Linking DNA replication to heterochromatin silencing and epigenetic inheritance

Chromatin is organized into distinct functional domains. During mitotic cell division, both genetic information encoded in DNA sequence and epigenetic information embedded in chromatin structure must be faithfully duplicated. The inheritance of epigenetic states is critical in maintaining the genome integrity and gene expression state. In this review, we will discuss recent progress on how proteins known to be involved in DNA replication and DNA replication-coupled nucleosome assembly impact on the inheritance and maintenance of heterochromatin, a tightly compact chromatin structure that silences gene transcription. As heterochromatin is important in regulating gene expression and maintaining genome stability, understanding how heterochromatin states are inherited during S phase of the cell cycle is of fundamental importance.

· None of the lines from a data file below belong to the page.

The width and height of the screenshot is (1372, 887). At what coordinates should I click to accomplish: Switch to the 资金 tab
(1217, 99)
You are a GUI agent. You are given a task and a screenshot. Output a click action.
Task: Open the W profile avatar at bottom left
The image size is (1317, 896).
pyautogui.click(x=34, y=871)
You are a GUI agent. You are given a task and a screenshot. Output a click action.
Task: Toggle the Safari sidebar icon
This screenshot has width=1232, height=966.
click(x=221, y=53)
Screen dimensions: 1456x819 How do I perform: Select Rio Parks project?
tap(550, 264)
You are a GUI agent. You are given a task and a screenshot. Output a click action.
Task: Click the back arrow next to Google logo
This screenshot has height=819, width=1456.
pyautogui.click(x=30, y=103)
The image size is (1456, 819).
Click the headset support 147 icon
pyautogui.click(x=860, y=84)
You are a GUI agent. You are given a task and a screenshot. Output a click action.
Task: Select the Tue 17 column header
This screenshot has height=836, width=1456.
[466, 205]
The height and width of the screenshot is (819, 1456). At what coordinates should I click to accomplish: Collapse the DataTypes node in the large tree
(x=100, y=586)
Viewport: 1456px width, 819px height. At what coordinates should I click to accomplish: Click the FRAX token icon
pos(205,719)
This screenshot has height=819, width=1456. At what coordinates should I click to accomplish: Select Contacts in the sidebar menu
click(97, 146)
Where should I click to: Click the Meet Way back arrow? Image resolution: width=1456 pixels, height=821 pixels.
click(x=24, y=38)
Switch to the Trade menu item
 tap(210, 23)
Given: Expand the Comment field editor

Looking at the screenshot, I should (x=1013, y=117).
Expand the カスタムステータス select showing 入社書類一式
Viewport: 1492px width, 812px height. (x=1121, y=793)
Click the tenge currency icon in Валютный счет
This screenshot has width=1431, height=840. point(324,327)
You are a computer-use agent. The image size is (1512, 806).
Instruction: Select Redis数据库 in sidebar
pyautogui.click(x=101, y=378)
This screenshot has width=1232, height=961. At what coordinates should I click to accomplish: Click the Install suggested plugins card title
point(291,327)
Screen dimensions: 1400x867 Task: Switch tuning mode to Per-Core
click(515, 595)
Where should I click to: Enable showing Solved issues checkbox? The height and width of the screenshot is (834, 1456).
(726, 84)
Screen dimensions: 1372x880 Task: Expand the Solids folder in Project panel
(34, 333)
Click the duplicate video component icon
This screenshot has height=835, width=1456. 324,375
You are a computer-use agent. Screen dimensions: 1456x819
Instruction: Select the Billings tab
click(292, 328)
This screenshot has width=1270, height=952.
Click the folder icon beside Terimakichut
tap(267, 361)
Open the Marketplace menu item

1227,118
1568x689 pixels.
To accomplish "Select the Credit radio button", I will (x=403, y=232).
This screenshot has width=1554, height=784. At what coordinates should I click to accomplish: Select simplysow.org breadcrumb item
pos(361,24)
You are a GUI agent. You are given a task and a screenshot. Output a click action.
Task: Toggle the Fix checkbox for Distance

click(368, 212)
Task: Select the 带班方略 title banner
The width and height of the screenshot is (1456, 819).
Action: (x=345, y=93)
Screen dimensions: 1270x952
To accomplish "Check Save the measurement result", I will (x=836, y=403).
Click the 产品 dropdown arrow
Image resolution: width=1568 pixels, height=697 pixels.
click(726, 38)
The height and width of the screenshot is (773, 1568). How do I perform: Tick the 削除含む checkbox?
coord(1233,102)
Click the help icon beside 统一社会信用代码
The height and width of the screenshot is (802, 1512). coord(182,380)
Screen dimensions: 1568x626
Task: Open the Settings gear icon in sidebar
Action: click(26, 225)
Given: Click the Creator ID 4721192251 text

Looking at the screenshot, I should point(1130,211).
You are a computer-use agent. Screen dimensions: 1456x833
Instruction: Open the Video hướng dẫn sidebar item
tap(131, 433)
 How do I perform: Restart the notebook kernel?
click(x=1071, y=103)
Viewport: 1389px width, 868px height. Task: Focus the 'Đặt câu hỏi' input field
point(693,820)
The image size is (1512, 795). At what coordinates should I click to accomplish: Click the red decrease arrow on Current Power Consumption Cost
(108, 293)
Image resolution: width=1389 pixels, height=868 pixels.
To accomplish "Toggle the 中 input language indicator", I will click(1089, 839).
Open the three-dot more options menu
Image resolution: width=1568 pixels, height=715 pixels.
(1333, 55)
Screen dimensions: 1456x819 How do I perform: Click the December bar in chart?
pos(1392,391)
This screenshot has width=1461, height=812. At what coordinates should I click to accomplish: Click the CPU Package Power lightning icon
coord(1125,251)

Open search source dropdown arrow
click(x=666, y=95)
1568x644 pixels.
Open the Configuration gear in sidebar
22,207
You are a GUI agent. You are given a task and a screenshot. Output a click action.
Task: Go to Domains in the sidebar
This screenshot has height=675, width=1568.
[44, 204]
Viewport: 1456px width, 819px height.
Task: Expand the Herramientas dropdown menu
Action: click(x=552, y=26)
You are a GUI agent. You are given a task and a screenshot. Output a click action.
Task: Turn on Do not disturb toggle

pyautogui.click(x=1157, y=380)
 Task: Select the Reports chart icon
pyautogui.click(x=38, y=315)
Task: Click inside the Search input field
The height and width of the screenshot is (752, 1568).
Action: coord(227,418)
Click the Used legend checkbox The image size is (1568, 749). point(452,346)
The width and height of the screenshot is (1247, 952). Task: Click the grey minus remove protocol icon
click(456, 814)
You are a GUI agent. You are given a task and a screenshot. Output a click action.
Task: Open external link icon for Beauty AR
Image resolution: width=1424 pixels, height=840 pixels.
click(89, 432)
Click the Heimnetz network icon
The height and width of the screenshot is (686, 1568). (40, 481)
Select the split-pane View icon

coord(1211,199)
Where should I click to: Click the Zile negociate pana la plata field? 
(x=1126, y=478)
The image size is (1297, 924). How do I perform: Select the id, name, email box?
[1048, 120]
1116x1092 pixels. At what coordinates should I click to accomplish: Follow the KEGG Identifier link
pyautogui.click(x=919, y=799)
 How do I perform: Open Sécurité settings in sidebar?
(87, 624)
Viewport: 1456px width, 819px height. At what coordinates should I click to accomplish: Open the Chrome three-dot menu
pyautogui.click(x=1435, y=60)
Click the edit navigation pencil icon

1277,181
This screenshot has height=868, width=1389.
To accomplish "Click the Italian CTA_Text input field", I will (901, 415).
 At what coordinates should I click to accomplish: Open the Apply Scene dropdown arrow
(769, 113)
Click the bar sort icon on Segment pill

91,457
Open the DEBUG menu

A Role for Gcn5 in Replication-Coupled Nucleosome Assembly

Acetylation of lysine residues at the H3 N terminus is proposed to function in replication-coupled (RC) nucleosome assembly, a process critical for the inheritance of epigenetic information and maintenance of genome stability. However, the role of H3 N-terminal lysine acetylation and the corresponding lysine acetyltransferase (KAT) in RC nucleosome assembly are not known. Here we show that Gcn5, a KAT that functions in transcription, works in parallel with Rtt109, the H3 lysine 56 KAT, to promote RC nucleosome assembly. Cells lacking both Gcn5 and Rtt109 are highly sensitive to DNA damaging agents. Moreover, cells lacking GCN5 or those that express N-terminal H3 mutants are compromised for deposition of new H3 onto replicating DNA and also show reduced binding of H3 to CAF-1, a histone chaperone involved in RC nucleosome assembly. These results demonstrate that Gcn5 regulates RC nucleosome assembly, in part, by promoting H3 association with CAF-1 via H3 acetylation.

Acetylation of Histone H3 Lysine 56 Regulates Replication-Coupled Nucleosome Assembly

Chromatin assembly factor 1 (CAF-1) and Rtt106 participate in the deposition of newly synthesized histones onto replicating DNA to form nucleosomes. This process is critical for the maintenance of genome stability and inheritance of functionally specialized chromatin structures in proliferating cells. However, the molecular functions of the acetylation of newly synthesized histones in this DNA replication-coupled nucleosome assembly pathway remain enigmatic. Here we show that histone H3 acetylated at lysine 56 (H3K56Ac) is incorporated onto replicating DNA and, by increasing the binding affinity of CAF-1 and Rtt106 for histone H3, H3K56Ac enhances the ability of these histone chaperones to assemble DNA into nucleosomes. Genetic analysis indicates that H3K56Ac acts in a nonredundant manner with the acetylation of the N-terminal residues of H3 and H4 in nucleosome assembly. These results reveal a mechanism by which H3K56Ac regulates replication-coupled nucleosome assembly mediated by CAF-1 and Rtt106.